Di tahun 2014 silam, adik Prabowo, Hasyim Djojohadikusumo diketahui pernah terang-terangan menyebut Prabowo, Pro Amerika. Dirinya bahkan menjanjikan kepada Amerika Serikat akan menjadi partner yang mendapat perlakuan khusus di dalam pemerintahan yang dipimpin oleh Partai Gerindra.
Dari berbagai penjelasan saya di atas, pembaca harusnya sudah dapat menilai sendiri siapa yang sesungguhnya berjuang demi kedaulatan Indonesia dan siapa yang sesungguhnya pro Asing dan Aseng.
Karena kalau saya pribadi menilai, sejak Jokowi memimpin, justru negara-negara Adi Kuasa seperti Amerika dan China menjadi tidak berdaya menghadapi keras kepalanya seorang tukang kayu seperti Jokowi.

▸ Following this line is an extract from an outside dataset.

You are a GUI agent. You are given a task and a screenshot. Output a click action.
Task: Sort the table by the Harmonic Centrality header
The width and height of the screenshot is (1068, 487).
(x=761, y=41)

Alih-alih menguasai atau mendikte Indonesia seperti yang mereka lakukan sejak orde baru, malah berbagai aset cengkeraman mereka terlepas satu demi satu dari Indonesia. Jadi bila ingin menjadikan Indonesia sebagai negara berdaulat, Jokowi masih menjadi figur yang paling tepat hingga saat ini, bukankah begitu kawan?